According to the last intelligence Kossuth had set out
on a tour to the other great cities of the Unionto
Annapolis, Baltimore, Cincinnati, St. Louis, New
Orleans, Charleston, Albany, Buffalo. He was to
return to New York, and start for England from Boston.

A fire has taken place in the capitol of Washington,
which has burnt the Congressional library; upwards
of 35,000 volumes were destroyed, together with
manuscripts, paintings, and maps. The declaration of
independence was fortunately preserved.

The immigration into New York for the year 1851
was 289,600, of which 163,256 were from Ireland, 28,553
from England, and 69,883 from Germany.

The New York "National Police Gazette" contains
a mass of shocking details relative to the proceedings
of the Mormons at the Salt Lake. A correspondent of
that paper, writing from Utah, says: "The pluralist
wife system is in full vogue here. Governor Young is
said to have ninety wives. He drove along the streets
a few days ago with sixteen of them in a long carriage,
fourteen of them having each an infant at her bosom.
It is said Heber C. Kimball, one of the triune council,
and the second person in the Trinity, has almost an
equal number, and among them are a mother and her
two daughters. Each man may have as many wives as he
can maintain, that is, after the women have been
picked and culled by the head men. Whole pages might
be filled with the surprising disgusting details of the
state of affairs here." It is a lamentable fact that, at
the present time, numbers of people are leaving Great
Britain to join the Mormons, notwithstanding the
disclosures that are so constantly made.

A frightful catastrophe occurred at New York on the
12th inst., in a building owned by the Commissioners of
Emigration, for the reception of the newly-arrived
emigrants. The building is five stories high, and each
floor appropriated for the emigrantsthe upper rooms
principally for the women, and the lower part for the
men. It seems that between nine and ten o'clock at
night the City-hall bell rung an alarm of fire, and some
of the women on the upper floors called out "Fire,"
which instantly created a panic of alarm on each floor
among them, and a general rush was made for the
stairway, which being very contracted, they fell one on
the top of each other, creating an awful state of
confusion. So terrified were some, that they broke out the
second and third story windows and sprang out, falling
with deadly violence in the yard below. The screams
and cries of the affrighted women and children soon
called the aid of the police, who rendered every assistance
in their power. Six dead bodies were conveyed to the
station-house, and eight persons were conveyed to the
city hospital with broken arms and bodily injuries, some
of whom were not expected to survive. Those killed
were all children, except one, a young woman about
twenty years of age. They were all suffocated by the
number of persons crowded on them. At the time the
alarm was given there were about 480 emigrants in the
building, the larger proportion women and children.

> **EXTRACTED INFORMATION**
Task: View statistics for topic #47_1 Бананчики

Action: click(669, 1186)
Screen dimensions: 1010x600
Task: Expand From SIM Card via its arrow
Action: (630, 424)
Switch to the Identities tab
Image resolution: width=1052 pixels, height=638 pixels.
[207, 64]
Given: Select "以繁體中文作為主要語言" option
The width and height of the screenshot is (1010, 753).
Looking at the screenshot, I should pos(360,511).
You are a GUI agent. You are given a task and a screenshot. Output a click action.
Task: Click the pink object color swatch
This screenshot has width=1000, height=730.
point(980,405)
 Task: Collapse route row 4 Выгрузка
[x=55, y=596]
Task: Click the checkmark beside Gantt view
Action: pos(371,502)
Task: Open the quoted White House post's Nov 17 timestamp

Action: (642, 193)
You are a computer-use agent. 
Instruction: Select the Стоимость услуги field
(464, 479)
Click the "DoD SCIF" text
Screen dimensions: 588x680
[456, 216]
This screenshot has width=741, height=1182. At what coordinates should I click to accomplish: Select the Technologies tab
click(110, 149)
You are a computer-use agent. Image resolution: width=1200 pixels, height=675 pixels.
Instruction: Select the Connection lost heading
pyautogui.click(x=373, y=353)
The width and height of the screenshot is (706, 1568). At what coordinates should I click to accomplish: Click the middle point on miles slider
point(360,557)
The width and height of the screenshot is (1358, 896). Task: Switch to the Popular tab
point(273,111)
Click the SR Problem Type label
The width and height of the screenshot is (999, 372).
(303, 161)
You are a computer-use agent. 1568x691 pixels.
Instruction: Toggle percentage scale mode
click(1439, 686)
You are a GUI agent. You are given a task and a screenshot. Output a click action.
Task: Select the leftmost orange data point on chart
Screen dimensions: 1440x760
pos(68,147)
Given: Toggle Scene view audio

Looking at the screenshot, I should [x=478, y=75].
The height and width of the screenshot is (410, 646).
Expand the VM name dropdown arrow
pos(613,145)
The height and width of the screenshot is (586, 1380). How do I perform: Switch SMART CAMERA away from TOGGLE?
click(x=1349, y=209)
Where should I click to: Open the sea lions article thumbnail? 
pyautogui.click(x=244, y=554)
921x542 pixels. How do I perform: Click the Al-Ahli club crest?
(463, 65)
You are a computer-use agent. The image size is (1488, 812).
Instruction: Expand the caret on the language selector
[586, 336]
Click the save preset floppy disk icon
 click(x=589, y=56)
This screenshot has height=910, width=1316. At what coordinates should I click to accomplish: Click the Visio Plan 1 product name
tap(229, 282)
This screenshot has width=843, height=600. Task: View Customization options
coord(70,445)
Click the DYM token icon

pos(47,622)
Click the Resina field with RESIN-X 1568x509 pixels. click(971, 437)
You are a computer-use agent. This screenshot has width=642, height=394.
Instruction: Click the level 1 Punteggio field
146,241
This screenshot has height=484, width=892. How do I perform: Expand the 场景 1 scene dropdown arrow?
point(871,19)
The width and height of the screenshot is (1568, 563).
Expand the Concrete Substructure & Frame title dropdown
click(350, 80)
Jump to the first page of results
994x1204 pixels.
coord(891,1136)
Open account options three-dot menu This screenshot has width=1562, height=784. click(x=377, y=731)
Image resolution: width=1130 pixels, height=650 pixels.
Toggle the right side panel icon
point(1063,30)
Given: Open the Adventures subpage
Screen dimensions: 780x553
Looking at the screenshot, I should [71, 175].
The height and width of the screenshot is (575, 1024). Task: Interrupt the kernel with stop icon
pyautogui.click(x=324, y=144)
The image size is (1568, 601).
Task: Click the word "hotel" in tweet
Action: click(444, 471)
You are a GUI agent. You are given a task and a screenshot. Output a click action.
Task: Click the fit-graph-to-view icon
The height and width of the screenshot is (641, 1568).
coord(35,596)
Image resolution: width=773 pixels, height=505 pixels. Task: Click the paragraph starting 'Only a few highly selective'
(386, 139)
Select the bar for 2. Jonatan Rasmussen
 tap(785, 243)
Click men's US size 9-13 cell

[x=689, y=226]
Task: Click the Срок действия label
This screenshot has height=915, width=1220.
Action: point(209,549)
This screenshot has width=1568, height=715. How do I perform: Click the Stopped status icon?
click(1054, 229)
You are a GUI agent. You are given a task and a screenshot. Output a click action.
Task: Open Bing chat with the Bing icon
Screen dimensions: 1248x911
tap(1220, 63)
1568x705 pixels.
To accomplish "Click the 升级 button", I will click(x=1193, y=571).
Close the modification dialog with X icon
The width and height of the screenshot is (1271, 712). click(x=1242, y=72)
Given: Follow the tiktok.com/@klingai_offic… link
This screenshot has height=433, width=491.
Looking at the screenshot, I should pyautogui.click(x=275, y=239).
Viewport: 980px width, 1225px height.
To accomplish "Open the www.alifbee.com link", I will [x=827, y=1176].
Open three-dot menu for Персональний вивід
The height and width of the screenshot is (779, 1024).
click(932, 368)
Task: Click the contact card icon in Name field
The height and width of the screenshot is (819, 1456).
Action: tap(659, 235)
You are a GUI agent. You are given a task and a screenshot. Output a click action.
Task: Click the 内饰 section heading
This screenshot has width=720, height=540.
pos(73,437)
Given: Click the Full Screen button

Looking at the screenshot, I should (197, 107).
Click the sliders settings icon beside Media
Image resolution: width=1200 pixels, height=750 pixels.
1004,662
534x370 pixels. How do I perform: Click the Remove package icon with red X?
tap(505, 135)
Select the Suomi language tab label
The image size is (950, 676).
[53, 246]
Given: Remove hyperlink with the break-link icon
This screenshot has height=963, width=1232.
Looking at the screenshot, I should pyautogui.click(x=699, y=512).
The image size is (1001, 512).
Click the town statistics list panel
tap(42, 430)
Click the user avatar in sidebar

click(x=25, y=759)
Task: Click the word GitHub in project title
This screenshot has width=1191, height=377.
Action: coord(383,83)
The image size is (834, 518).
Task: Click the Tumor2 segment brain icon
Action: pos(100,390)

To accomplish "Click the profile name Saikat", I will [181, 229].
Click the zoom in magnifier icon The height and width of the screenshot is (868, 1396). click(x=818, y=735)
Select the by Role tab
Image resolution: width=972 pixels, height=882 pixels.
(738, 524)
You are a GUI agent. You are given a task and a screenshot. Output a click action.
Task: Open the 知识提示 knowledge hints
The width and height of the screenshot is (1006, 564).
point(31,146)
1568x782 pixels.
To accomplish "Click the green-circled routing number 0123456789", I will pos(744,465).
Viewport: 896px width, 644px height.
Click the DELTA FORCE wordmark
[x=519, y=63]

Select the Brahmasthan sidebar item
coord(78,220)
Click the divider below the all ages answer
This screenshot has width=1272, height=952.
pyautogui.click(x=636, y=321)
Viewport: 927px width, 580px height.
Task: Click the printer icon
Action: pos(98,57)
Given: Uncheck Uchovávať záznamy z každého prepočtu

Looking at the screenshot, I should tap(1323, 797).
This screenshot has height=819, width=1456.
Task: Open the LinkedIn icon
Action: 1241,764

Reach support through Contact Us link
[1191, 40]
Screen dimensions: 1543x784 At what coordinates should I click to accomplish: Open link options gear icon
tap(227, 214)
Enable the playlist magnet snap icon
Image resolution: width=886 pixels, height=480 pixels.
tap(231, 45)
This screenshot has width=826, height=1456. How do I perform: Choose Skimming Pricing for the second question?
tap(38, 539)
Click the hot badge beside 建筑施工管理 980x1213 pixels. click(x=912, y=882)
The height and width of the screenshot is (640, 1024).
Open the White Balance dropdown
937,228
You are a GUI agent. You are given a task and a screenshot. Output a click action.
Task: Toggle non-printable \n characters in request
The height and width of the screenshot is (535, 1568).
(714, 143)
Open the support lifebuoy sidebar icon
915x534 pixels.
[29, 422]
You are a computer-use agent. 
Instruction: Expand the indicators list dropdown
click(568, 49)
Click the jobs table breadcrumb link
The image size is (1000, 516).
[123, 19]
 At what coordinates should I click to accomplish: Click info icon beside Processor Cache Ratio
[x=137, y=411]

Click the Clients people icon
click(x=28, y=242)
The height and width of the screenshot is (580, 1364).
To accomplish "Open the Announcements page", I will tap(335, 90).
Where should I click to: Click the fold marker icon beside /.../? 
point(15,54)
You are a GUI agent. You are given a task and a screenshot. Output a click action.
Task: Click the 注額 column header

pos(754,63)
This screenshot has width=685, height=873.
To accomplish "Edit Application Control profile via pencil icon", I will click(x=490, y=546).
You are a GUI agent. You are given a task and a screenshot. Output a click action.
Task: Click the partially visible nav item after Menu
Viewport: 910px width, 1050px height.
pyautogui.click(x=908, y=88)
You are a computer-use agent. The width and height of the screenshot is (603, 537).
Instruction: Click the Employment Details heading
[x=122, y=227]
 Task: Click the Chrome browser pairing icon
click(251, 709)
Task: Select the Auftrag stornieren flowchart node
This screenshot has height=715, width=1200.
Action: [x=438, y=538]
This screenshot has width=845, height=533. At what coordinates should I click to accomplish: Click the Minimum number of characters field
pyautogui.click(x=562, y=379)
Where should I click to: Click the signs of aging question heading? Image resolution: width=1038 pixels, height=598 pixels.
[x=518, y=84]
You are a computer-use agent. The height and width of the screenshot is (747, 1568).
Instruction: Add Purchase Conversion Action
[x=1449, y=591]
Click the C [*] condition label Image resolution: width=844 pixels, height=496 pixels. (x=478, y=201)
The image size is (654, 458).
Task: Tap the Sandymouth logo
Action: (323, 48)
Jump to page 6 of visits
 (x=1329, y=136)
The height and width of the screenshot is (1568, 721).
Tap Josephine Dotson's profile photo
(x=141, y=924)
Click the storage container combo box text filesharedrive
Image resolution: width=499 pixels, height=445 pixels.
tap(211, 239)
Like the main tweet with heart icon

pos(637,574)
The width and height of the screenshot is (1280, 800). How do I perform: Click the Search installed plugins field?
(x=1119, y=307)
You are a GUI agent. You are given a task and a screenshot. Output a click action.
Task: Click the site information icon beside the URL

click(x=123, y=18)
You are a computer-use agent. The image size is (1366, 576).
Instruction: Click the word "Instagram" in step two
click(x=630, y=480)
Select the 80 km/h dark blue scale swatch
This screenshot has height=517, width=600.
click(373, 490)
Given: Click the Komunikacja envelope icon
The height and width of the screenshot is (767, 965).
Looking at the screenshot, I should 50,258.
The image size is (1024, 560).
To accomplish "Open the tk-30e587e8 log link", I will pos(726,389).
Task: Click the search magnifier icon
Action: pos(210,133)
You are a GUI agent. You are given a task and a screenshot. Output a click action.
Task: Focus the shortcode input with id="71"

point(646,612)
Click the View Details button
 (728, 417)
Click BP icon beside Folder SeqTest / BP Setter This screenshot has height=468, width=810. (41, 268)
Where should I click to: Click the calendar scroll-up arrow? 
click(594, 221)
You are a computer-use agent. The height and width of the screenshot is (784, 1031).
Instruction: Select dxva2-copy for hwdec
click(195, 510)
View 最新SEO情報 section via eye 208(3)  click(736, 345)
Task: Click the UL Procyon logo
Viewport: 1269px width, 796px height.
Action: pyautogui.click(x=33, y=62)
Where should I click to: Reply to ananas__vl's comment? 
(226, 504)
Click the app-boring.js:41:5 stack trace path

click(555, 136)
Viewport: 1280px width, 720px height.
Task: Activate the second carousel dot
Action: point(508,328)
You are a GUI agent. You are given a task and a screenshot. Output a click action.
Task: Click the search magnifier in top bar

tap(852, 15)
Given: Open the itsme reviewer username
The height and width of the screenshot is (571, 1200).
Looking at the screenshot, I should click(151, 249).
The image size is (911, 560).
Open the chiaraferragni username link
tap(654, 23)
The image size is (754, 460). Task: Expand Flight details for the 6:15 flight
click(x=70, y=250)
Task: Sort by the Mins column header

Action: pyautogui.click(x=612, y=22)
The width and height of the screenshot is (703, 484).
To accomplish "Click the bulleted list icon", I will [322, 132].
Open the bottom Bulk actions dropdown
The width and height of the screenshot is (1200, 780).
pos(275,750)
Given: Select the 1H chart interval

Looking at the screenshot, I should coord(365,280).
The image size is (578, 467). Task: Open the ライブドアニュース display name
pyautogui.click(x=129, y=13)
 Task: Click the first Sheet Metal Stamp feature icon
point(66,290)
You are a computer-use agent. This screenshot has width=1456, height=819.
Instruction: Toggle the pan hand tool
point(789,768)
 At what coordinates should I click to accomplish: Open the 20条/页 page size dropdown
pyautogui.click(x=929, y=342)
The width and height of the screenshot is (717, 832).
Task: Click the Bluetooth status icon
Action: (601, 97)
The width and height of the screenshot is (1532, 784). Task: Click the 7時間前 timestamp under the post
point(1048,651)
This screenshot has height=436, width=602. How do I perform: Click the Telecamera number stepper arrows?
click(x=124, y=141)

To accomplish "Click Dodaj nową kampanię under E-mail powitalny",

> **INSTRUCTIONS FOR THE TASK**
Answer these questions from the news excerpt:
(a) How many volumes did the fire at the capitol in Washington destroy?
(b) How many of the people who immigrated into New York in 1851 came from Germany?
(c) About how many emigrants were in the building when the alarm was given on the 12th?
These entries come from a separate source and are unrelated to the news excerpt.

> **YOUR SOLUTION**
(a) Upwards of 35,000
(b) 69,883
(c) About 480